[START OF Extracted entries]

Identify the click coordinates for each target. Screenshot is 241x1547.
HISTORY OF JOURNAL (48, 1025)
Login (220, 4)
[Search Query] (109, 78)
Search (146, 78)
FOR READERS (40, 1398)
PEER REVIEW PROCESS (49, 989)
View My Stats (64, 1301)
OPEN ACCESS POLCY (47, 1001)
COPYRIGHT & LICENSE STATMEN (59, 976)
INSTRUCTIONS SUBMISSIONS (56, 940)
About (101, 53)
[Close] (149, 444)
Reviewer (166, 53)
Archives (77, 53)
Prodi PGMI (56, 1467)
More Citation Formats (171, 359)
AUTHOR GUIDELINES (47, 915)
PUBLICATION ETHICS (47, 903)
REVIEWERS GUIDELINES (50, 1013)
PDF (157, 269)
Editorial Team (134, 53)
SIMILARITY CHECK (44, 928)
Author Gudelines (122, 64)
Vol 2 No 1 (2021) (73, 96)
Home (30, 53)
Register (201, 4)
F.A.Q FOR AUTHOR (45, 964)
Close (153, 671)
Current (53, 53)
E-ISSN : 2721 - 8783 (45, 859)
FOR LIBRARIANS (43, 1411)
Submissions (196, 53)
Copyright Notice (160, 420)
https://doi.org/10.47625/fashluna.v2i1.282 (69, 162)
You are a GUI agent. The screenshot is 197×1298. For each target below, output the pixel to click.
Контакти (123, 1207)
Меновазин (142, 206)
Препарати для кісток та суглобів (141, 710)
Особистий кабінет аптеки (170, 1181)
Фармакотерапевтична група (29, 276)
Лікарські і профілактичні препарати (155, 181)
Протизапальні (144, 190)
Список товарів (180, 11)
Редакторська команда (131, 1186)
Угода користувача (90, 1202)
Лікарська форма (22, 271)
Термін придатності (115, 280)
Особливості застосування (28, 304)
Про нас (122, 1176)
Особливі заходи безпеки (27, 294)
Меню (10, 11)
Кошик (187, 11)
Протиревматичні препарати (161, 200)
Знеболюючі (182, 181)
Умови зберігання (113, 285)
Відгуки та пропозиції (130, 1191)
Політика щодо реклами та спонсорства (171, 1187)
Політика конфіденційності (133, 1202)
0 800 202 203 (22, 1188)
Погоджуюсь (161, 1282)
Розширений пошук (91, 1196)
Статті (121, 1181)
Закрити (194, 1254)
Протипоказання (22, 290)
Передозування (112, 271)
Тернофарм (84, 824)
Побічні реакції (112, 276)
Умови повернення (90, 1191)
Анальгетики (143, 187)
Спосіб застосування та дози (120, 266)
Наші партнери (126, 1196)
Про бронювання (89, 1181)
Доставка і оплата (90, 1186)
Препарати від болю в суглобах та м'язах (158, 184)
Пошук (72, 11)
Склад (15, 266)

[END OF Extracted entries]

* What is expected: Please copy out, without any changes, everything from the line containing "FOR READERS (40, 1398)" down to the end of the records.

* The reply:
FOR READERS (40, 1398)
PEER REVIEW PROCESS (49, 989)
View My Stats (64, 1301)
OPEN ACCESS POLCY (47, 1001)
COPYRIGHT & LICENSE STATMEN (59, 976)
INSTRUCTIONS SUBMISSIONS (56, 940)
About (101, 53)
[Close] (149, 444)
Reviewer (166, 53)
Archives (77, 53)
Prodi PGMI (56, 1467)
More Citation Formats (171, 359)
AUTHOR GUIDELINES (47, 915)
PUBLICATION ETHICS (47, 903)
REVIEWERS GUIDELINES (50, 1013)
PDF (157, 269)
Editorial Team (134, 53)
SIMILARITY CHECK (44, 928)
Author Gudelines (122, 64)
Vol 2 No 1 (2021) (73, 96)
Home (30, 53)
Register (201, 4)
F.A.Q FOR AUTHOR (45, 964)
Close (153, 671)
Current (53, 53)
E-ISSN : 2721 - 8783 (45, 859)
FOR LIBRARIANS (43, 1411)
Submissions (196, 53)
Copyright Notice (160, 420)
https://doi.org/10.47625/fashluna.v2i1.282 (69, 162)
You are a GUI agent. The screenshot is 197×1298. For each target below, output the pixel to click.
Контакти (123, 1207)
Меновазин (142, 206)
Препарати для кісток та суглобів (141, 710)
Особистий кабінет аптеки (170, 1181)
Фармакотерапевтична група (29, 276)
Лікарські і профілактичні препарати (155, 181)
Протизапальні (144, 190)
Список товарів (180, 11)
Редакторська команда (131, 1186)
Угода користувача (90, 1202)
Лікарська форма (22, 271)
Термін придатності (115, 280)
Особливості застосування (28, 304)
Про нас (122, 1176)
Особливі заходи безпеки (27, 294)
Меню (10, 11)
Кошик (187, 11)
Протиревматичні препарати (161, 200)
Знеболюючі (182, 181)
Умови зберігання (113, 285)
Відгуки та пропозиції (130, 1191)
Політика щодо реклами та спонсорства (171, 1187)
Політика конфіденційності (133, 1202)
0 800 202 203 (22, 1188)
Погоджуюсь (161, 1282)
Розширений пошук (91, 1196)
Статті (121, 1181)
Закрити (194, 1254)
Протипоказання (22, 290)
Передозування (112, 271)
Тернофарм (84, 824)
Побічні реакції (112, 276)
Умови повернення (90, 1191)
Анальгетики (143, 187)
Спосіб застосування та дози (120, 266)
Наші партнери (126, 1196)
Про бронювання (89, 1181)
Доставка і оплата (90, 1186)
Препарати від болю в суглобах та м'язах (158, 184)
Пошук (72, 11)
Склад (15, 266)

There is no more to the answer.